Superpowers for Kais Saied

Kais Saied

Approved by 94.6% of the votes cast by only 30.5% of the electorate, according to the Independent Higher Instance for Elections (ISIE), Tunisia's new constitution is undoubtedly a tailor-made suit for President Kais Saied. The powers granted to him by the new basic law make his regime hyper-presidential, once the counter-powers to his omnipotent will have been eliminated.

The president, who appeared in the early hours of the morning to respond to the hundreds of demonstrators who showed their support for him, said that "Tunisia is entering a new phase. This constitution will allow us to move from a desperate situation to the light of hope," he proclaimed to his cheering supporters. 

For that to happen, Kais Saied will have a free hand to revive the country's ailing economy, reverse the staggering unemployment figures and halt, of course, the spiralling increase in poverty. Free hands, without parliamentary obstacles of any kind, since the new Constitution uproots the parliamentary system established in 2014 by giving the president powers almost equivalent to those of an unquestionable god: he cannot be dismissed for any reason, but, on the other hand, he enjoys all the prerogatives to choose his head of government and all the members of the Council of Ministers, whom, for the same reasons of his supreme will, he can also dismiss whenever and however he wants. 

Although legislative power is not - of course - abolished, parliament will vote on the laws that the president considers to be priorities. It can be predicted that such approvals will be by majorities that are as absolute as they are overwhelming. And, in order to avoid hypothetical outbursts of resistance among the deputies, the current Assembly of Representatives will be accompanied by a second Chamber, called the Chamber of the Regions, which is given the role, at least theoretically, of acting as a counterweight to the first. 

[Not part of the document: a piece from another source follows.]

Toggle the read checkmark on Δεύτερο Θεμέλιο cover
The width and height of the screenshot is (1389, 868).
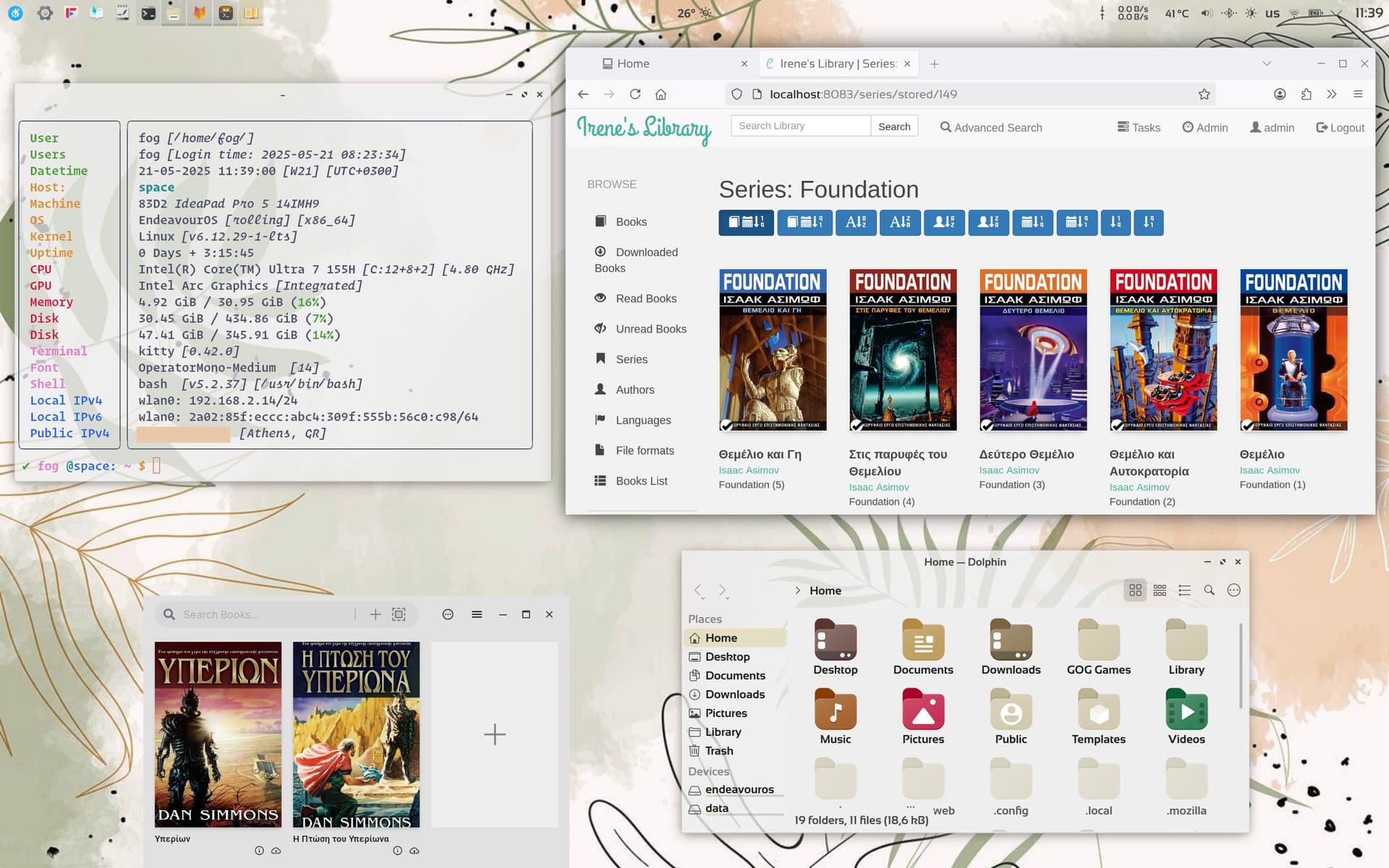coord(986,425)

The main opposition to the president's plans, now consummated by referendum, the National Salvation Front (FSN), which includes the Islamist movement Ennahda, has delegitimised the referendum on the basis of the low voter turnout, claiming that "three-quarters of the country has refused to approve the coup process launched a year ago by Kais Saied".   

According to dispatches from Agence France Press, the jurist Sadok Belaid, who was in charge of writing the first draft of the new constitution, has also joined in the criticism. He has now harshly criticised its final wording, saying that it "opens the way to a dictatorial regime". 

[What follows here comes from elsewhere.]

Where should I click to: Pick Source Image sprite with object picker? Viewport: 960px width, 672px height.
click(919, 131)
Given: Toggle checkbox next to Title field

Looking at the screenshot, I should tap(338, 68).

US State Department spokesman Nick Price warns that the new constitution does not sufficiently guarantee the rights and freedoms of Tunisian citizens: "The countervailing power mechanisms it includes are so weak that they may seriously compromise the protection of human rights and fundamental freedoms". 

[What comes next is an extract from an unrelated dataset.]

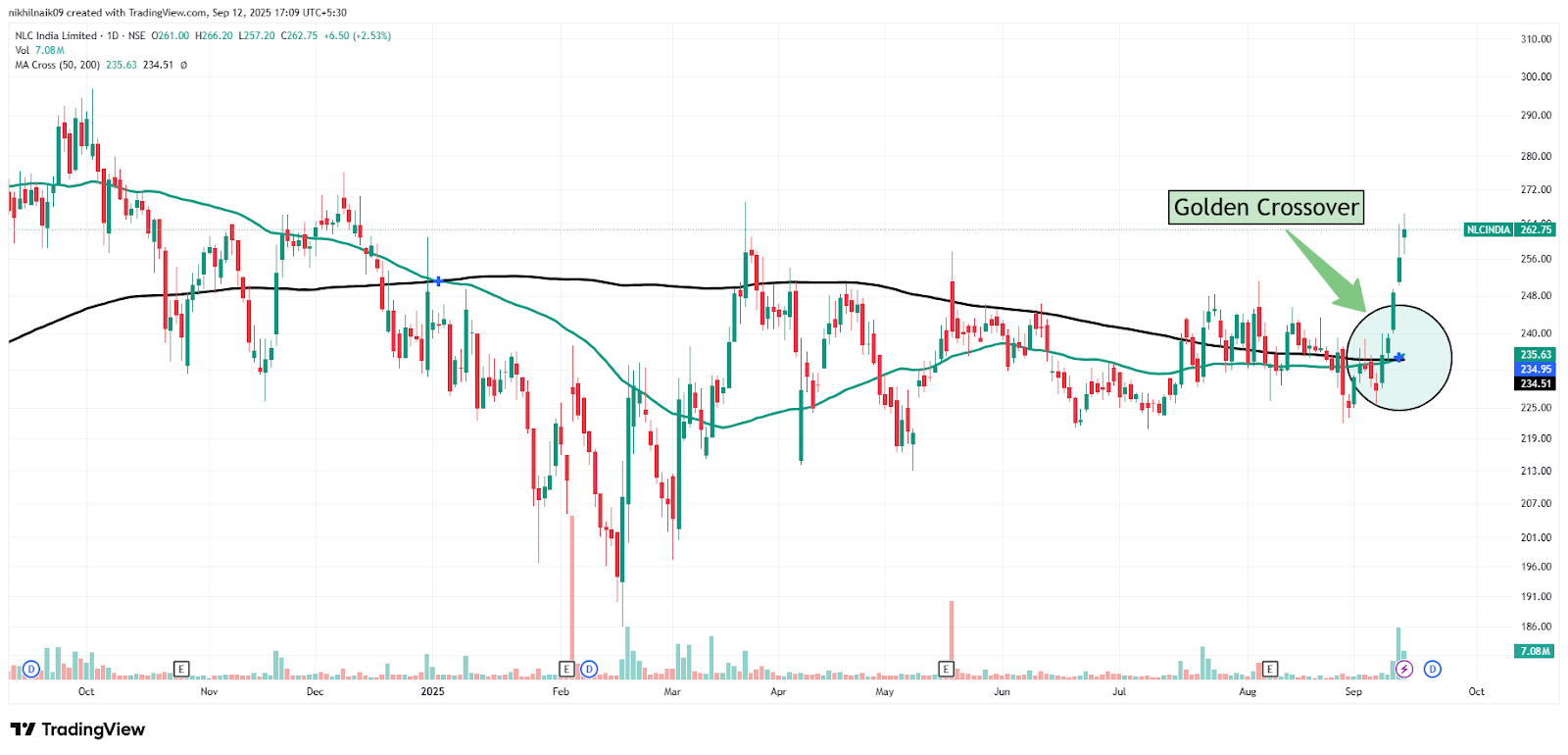1568x755 pixels.
Task: Click the first dividend D marker at left edge
Action: 31,669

It does not seem that such criticism will make any impression on the Tunisian president, now legally endowed with the superpowers he has been accumulating since he dismissed the prime minister exactly one year ago, on 25 July 2021, then froze the parliament's activity and finally dissolved it last March. 

Having become not only de facto but also legally Tunisia's strongman, he will not be able to make any excuses if he fails in his plan to "put an end to the mess in the government" of the country and pull it out of the crisis and galloping impoverishment into which it had plunged. And, incidentally, to disprove or corroborate the sinister prophecies and concerns of both Sadok Belaid and the chancelleries of Europe and the other side of the Atlantic.